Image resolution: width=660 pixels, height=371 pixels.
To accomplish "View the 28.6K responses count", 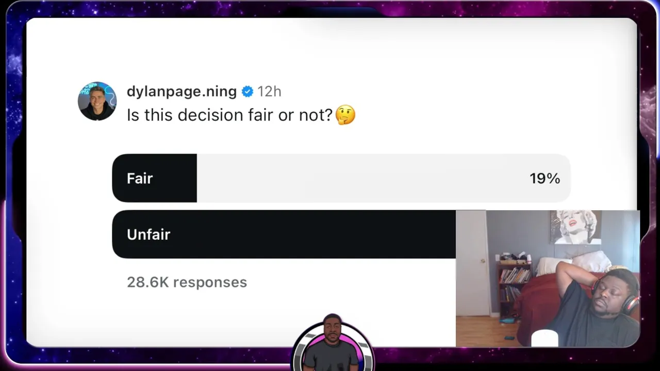I will coord(187,282).
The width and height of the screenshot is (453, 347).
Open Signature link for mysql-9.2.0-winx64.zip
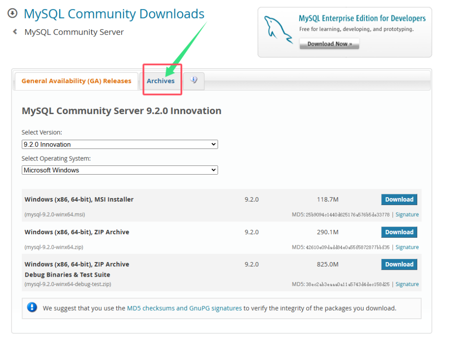point(407,247)
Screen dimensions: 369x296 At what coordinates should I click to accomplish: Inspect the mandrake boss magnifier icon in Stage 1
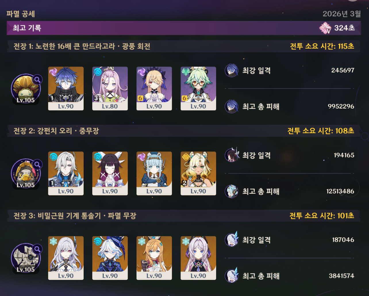[37, 80]
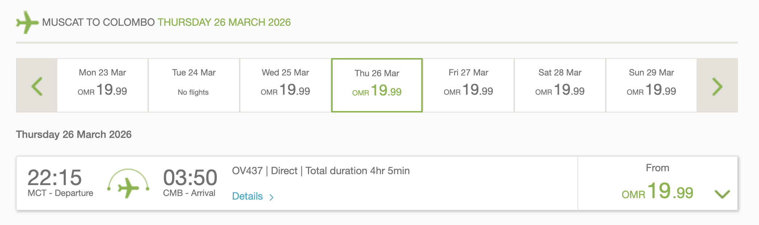Viewport: 759px width, 225px height.
Task: Click the 22:15 departure time
Action: click(x=55, y=178)
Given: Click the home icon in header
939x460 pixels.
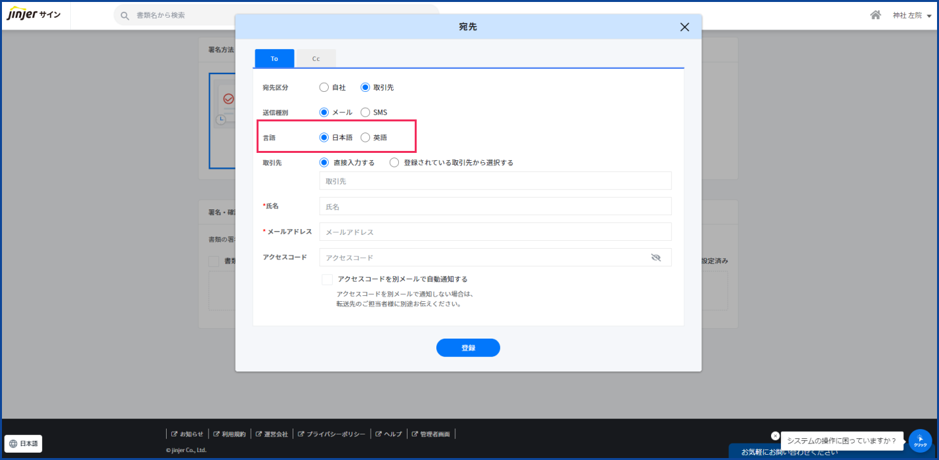Looking at the screenshot, I should (875, 15).
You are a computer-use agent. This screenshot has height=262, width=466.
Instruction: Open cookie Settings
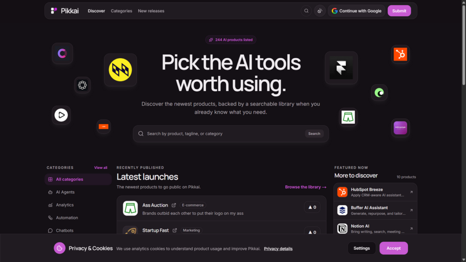coord(362,248)
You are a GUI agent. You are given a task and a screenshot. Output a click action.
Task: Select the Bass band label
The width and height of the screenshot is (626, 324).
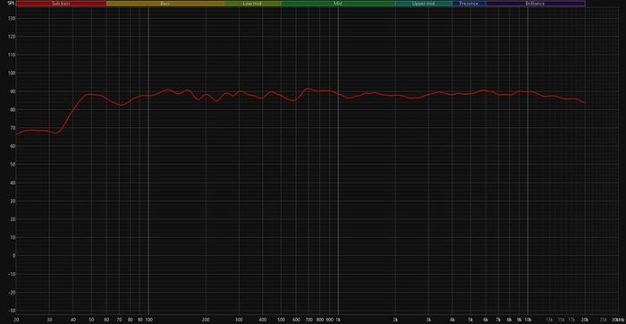pyautogui.click(x=165, y=4)
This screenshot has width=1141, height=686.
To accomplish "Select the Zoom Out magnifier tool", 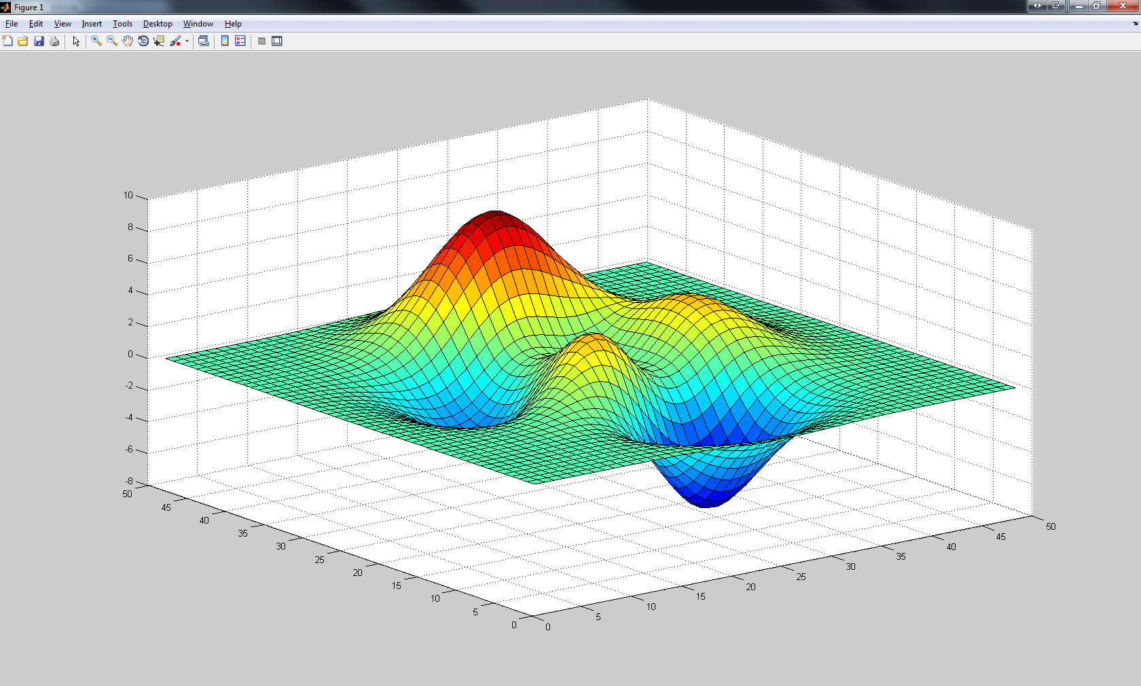I will 112,41.
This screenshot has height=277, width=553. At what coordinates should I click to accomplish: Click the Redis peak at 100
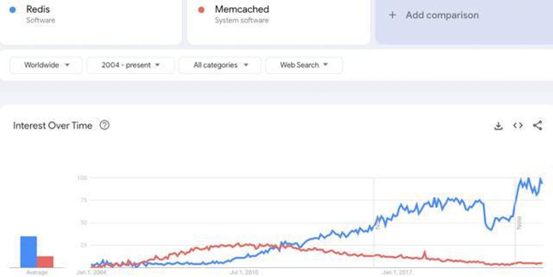click(529, 179)
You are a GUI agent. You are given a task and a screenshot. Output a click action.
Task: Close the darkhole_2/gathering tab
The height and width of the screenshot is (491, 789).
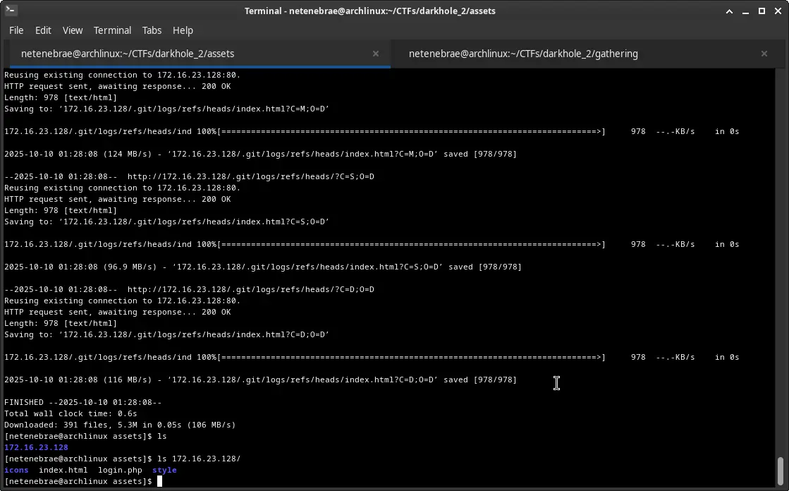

WORK INSTRUCTION: Reproduce the listing above from the line that holds "This screenshot has height=277, width=553." through the line that holds "Task: Close the darkhole_2/gathering tab", both included, with the pictures left out.

EXERCISE SOLUTION:
This screenshot has height=277, width=553. At what coordinates should I click to accomplish: Click the Redis peak at 100
click(529, 179)
You are a GUI agent. You are given a task and a screenshot. Output a click action.
Task: Close the darkhole_2/gathering tab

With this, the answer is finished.